Nothing but an exact copy is wanted here: the line with "Learn more [button] (453, 2528)" and all the lines that follow it in the entries below.

Stored records:

[Start of section]

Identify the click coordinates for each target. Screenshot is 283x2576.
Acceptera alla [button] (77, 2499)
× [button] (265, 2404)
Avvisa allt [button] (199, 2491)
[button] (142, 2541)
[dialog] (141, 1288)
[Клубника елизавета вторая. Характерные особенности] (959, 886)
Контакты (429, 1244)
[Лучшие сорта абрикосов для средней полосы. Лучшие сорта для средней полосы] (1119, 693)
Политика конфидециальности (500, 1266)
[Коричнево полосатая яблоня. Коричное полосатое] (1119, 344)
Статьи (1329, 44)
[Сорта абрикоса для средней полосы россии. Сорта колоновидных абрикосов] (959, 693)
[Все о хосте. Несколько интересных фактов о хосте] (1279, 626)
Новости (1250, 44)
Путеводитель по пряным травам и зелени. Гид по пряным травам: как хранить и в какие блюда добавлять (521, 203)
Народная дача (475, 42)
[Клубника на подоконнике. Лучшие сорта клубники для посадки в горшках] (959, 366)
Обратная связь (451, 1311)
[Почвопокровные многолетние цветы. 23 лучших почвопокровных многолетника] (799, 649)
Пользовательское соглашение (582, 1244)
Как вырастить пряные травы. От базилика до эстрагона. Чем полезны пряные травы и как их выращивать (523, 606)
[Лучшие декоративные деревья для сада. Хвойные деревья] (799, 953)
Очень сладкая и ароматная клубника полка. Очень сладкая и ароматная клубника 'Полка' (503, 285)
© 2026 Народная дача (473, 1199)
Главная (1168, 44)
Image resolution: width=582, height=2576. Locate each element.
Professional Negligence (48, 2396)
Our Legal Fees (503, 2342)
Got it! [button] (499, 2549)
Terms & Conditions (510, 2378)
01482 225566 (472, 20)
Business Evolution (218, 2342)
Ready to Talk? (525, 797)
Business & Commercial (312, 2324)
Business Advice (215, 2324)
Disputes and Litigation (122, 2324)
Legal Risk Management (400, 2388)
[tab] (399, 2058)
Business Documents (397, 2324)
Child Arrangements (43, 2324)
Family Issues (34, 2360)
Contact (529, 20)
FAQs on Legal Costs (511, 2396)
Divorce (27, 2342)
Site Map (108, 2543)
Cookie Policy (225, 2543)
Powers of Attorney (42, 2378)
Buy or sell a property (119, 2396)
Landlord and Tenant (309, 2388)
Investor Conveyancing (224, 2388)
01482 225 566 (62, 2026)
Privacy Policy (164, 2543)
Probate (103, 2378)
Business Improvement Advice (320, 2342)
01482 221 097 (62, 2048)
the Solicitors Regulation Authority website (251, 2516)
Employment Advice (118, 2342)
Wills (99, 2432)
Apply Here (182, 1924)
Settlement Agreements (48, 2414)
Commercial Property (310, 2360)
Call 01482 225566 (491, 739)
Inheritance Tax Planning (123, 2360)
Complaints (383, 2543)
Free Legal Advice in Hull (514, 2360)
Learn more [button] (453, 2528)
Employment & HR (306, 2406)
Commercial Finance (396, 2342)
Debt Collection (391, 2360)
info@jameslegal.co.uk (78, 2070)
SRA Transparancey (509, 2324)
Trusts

[End of section]

Response to the task:
Learn more [button] (453, 2528)
Employment & HR (306, 2406)
Commercial Finance (396, 2342)
Debt Collection (391, 2360)
info@jameslegal.co.uk (78, 2070)
SRA Transparancey (509, 2324)
Trusts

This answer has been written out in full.